- [What is expected]: Return, word for word, the lines of the listing below from the one with "Sitemap (88, 2152)" through the one with "First name (469, 432)", and no other lines.

- [Exercise data]:
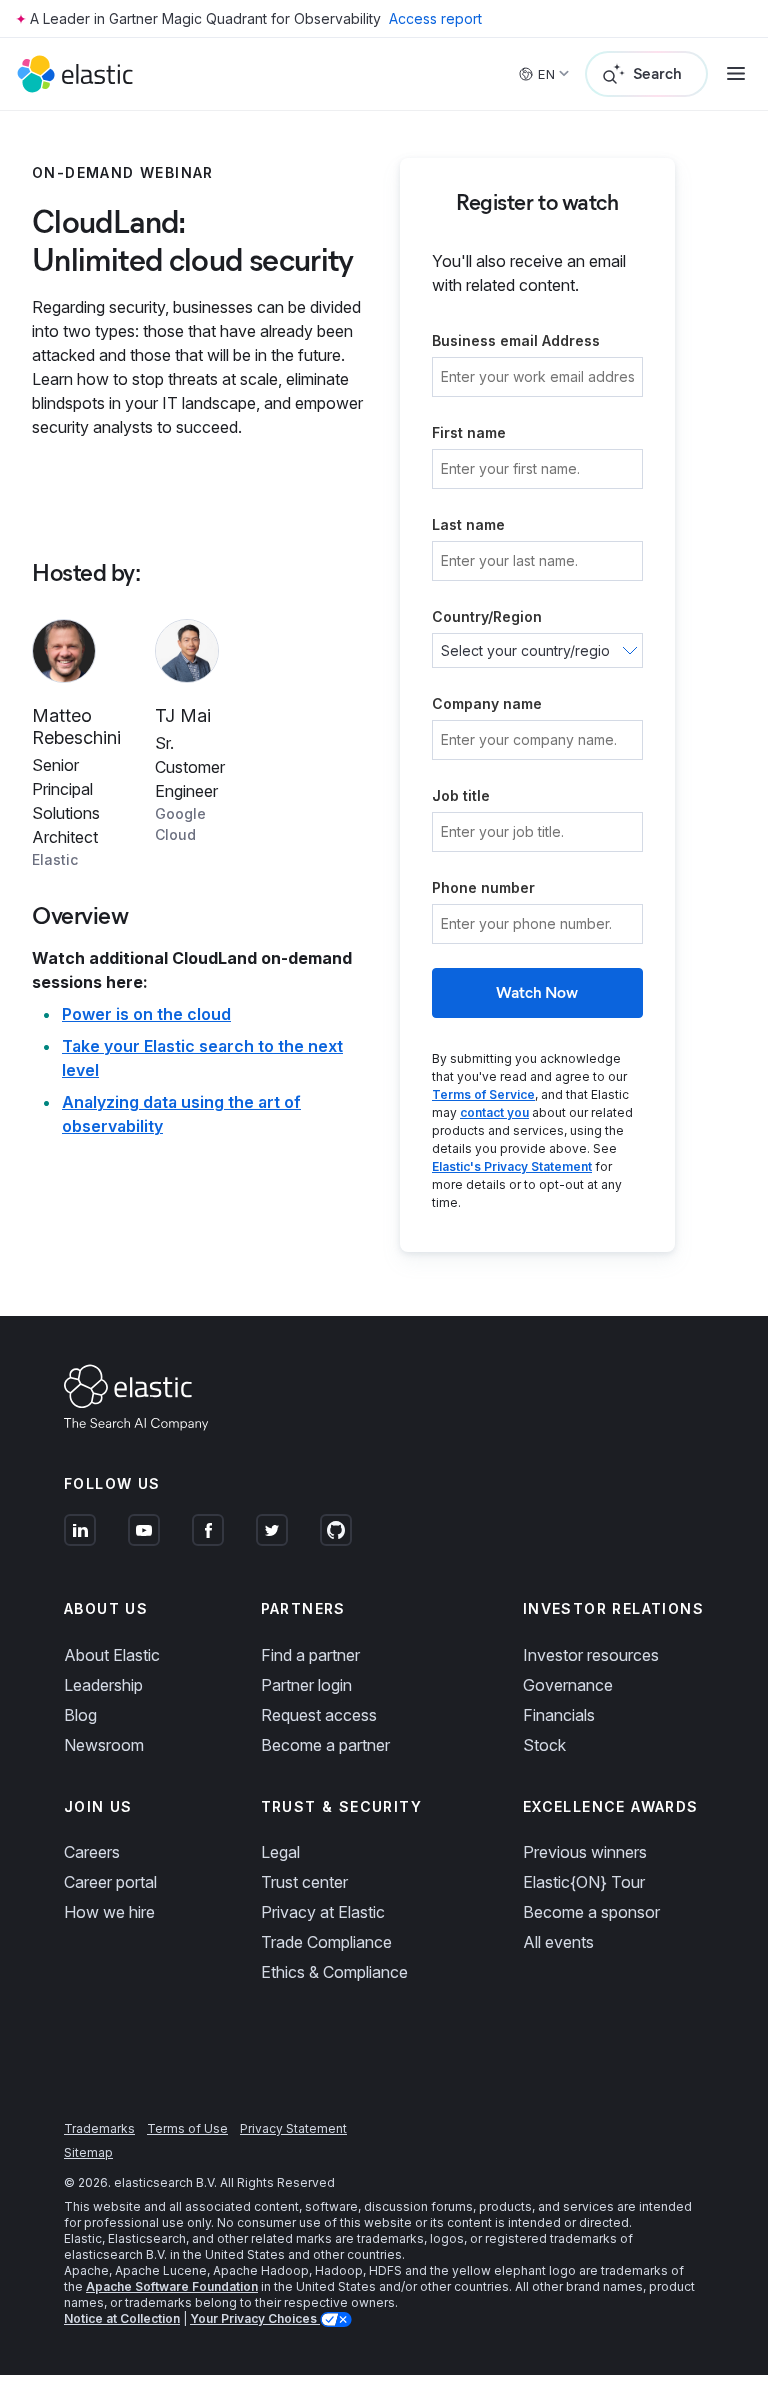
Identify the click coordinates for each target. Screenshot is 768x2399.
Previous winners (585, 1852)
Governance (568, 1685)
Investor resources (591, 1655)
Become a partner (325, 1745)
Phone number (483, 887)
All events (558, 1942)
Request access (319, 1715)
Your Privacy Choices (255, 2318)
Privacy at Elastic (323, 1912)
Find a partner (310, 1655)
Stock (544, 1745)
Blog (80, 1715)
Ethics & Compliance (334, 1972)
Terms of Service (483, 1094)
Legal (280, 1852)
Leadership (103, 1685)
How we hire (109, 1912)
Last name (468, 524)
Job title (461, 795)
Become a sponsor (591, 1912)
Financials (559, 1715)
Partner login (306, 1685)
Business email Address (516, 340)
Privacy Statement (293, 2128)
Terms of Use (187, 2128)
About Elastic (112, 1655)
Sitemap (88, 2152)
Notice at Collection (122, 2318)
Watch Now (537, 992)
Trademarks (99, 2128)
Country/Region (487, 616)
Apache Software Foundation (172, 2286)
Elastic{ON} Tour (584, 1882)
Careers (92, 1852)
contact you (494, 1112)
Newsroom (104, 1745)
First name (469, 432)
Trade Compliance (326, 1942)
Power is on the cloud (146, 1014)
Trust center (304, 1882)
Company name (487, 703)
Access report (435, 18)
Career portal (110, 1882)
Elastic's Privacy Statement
...
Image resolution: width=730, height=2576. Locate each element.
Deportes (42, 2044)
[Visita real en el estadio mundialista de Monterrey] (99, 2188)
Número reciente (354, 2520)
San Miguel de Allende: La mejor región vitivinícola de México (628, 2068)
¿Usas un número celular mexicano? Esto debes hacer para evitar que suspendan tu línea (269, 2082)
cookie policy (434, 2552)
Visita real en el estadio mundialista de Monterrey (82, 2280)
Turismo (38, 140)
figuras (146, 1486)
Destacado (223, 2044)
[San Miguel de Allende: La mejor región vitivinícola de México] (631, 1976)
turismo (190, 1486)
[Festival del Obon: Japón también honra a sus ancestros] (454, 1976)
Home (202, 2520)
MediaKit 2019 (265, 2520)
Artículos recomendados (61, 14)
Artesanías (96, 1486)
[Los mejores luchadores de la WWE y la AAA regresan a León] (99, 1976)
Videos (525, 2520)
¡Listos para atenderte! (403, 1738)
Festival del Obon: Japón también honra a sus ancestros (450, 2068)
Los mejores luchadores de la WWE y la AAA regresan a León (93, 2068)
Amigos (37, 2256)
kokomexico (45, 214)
...
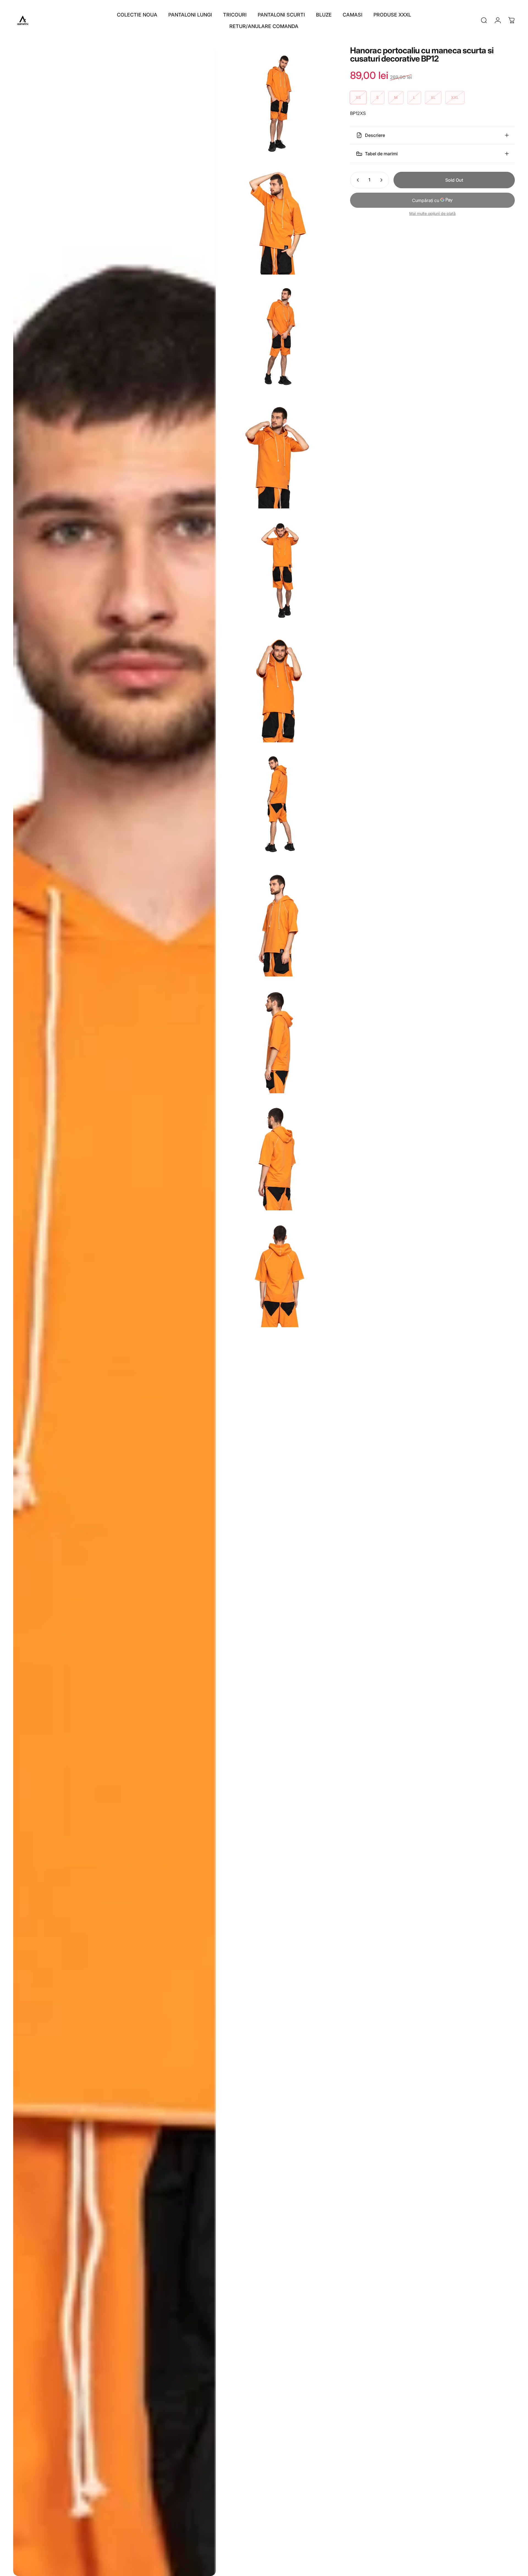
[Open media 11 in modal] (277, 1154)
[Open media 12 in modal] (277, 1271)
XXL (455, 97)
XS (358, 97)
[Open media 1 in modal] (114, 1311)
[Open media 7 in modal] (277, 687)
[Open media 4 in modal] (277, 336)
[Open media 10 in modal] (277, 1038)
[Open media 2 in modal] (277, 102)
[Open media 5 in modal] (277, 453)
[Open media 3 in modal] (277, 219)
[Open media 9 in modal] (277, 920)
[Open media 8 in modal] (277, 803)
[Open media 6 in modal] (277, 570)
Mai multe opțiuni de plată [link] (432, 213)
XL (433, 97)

- [Exercise solution]:
Sitemap (88, 2152)
Notice at Collection (122, 2318)
Watch Now (537, 992)
Trademarks (99, 2128)
Country/Region (487, 616)
Apache Software Foundation (172, 2286)
Elastic{ON} Tour (584, 1882)
Careers (92, 1852)
contact you (494, 1112)
Newsroom (104, 1745)
First name (469, 432)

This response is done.